Problem to solve:
Update the data below by replacing "Manage Orders" with "Track Orders", leaving everything else unchanged. Omit the pictures when you give the lines back.

Material for the task:
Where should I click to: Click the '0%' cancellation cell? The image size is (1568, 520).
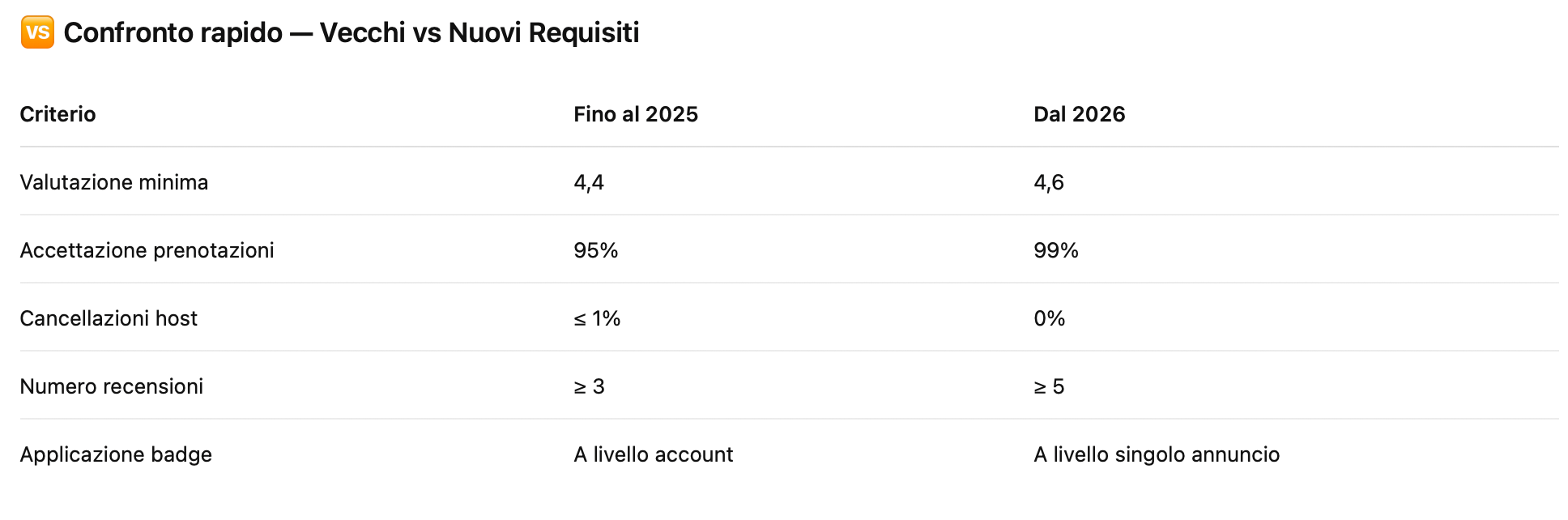pos(1049,318)
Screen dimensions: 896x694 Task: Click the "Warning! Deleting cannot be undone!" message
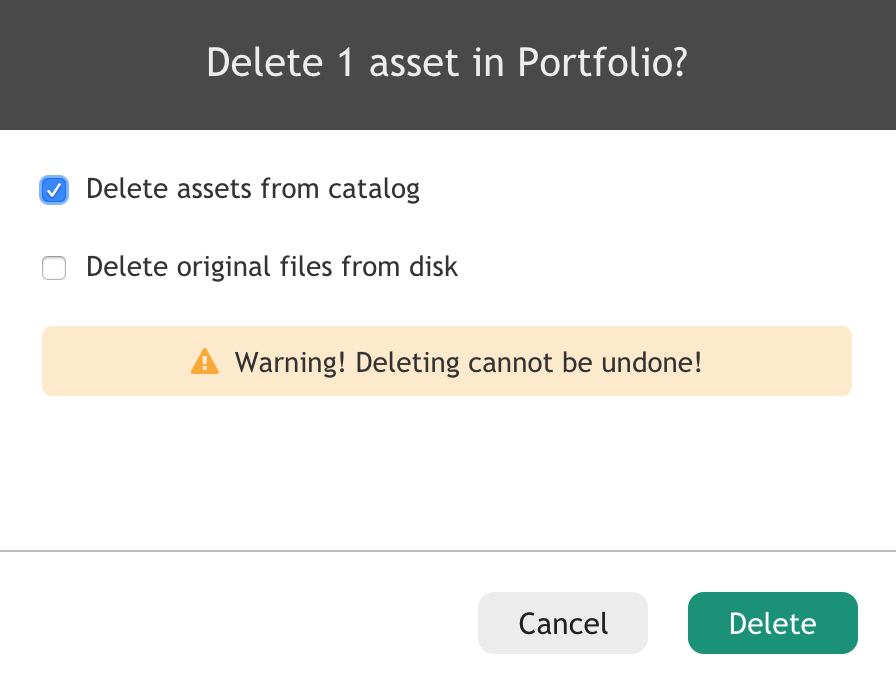pos(468,362)

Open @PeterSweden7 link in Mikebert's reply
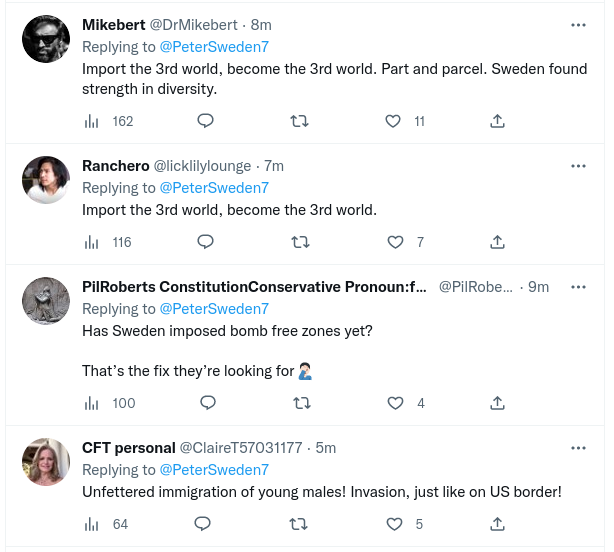pos(214,46)
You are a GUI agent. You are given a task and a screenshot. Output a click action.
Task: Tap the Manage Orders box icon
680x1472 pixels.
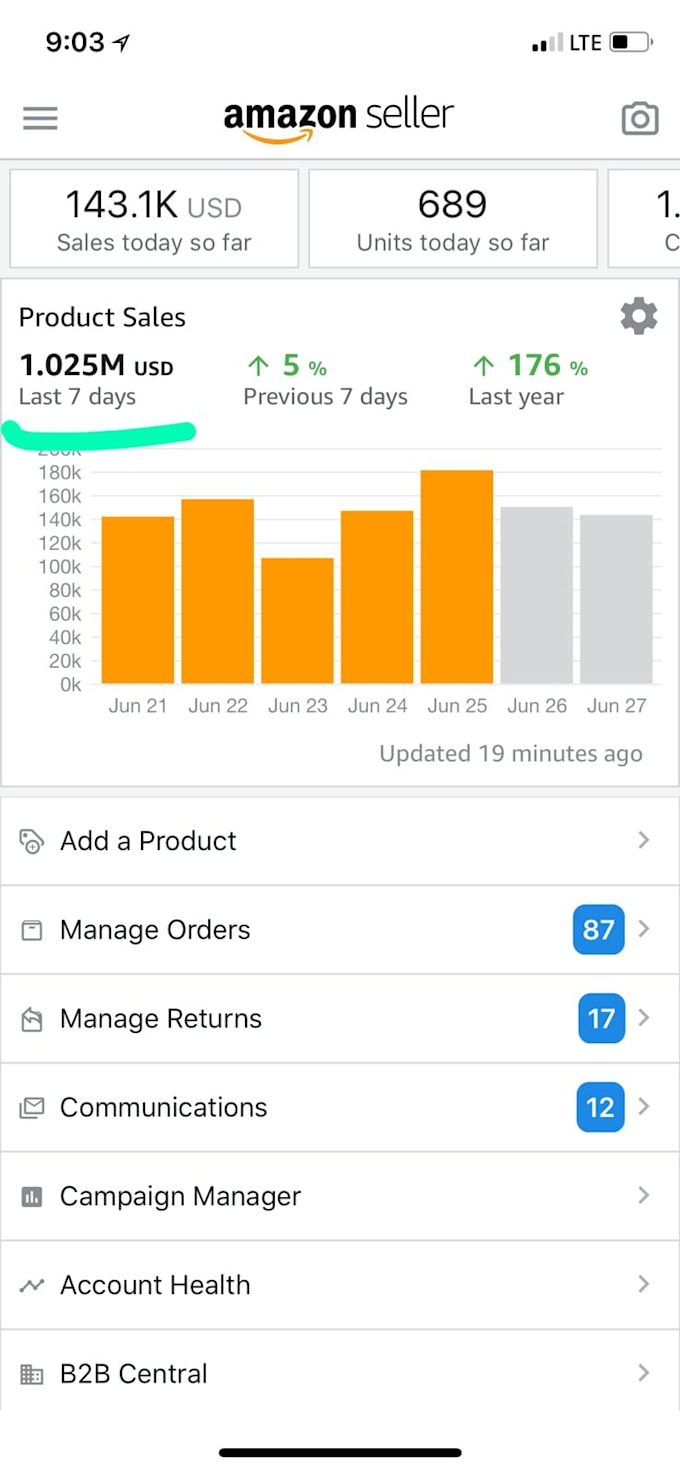(x=32, y=930)
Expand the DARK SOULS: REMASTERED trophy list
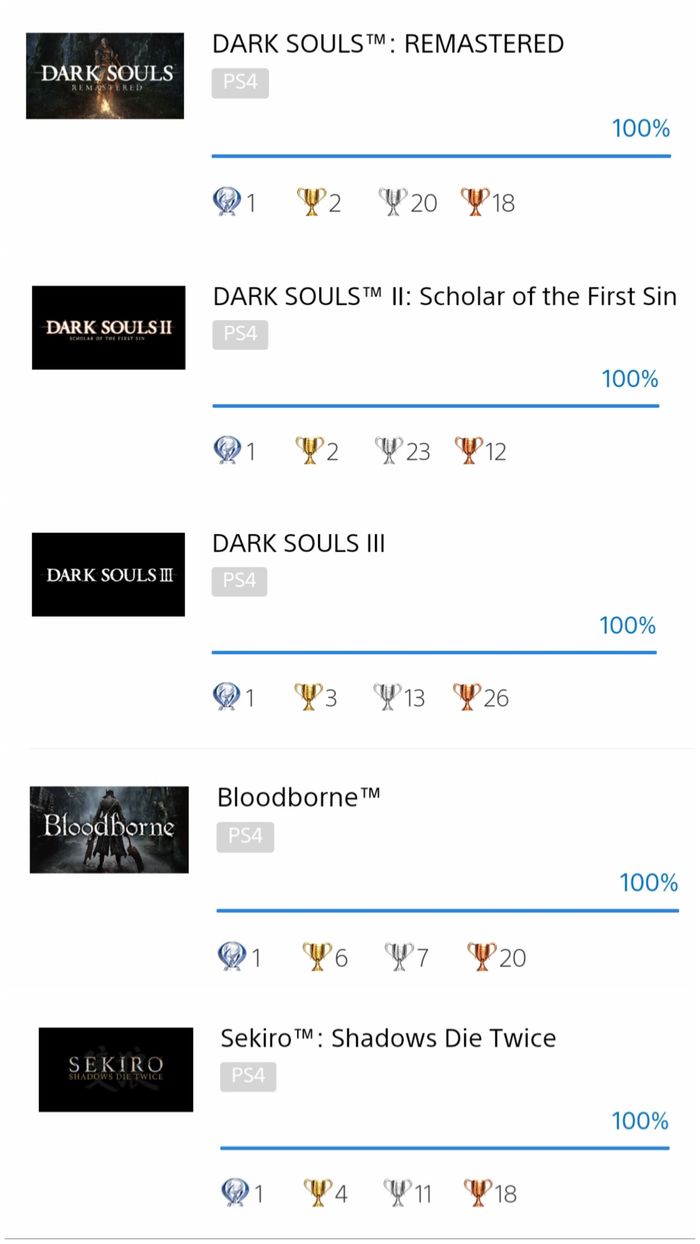The width and height of the screenshot is (700, 1244). 386,43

Solution for this exercise:
Where should I click to: Click the '0%' cancellation cell? The image size is (1568, 520).
pos(1049,318)
Screen dimensions: 896x694 Task: Click the "Warning! Deleting cannot be undone!" message
pos(468,362)

Open @PeterSweden7 link in Mikebert's reply
pos(214,46)
You are a GUI agent. You are given a task and a screenshot. Output a click action.
Task: Tap the Track Orders box icon
680x1472 pixels.
(x=32, y=930)
Expand the DARK SOULS: REMASTERED trophy list
The width and height of the screenshot is (700, 1244). 386,43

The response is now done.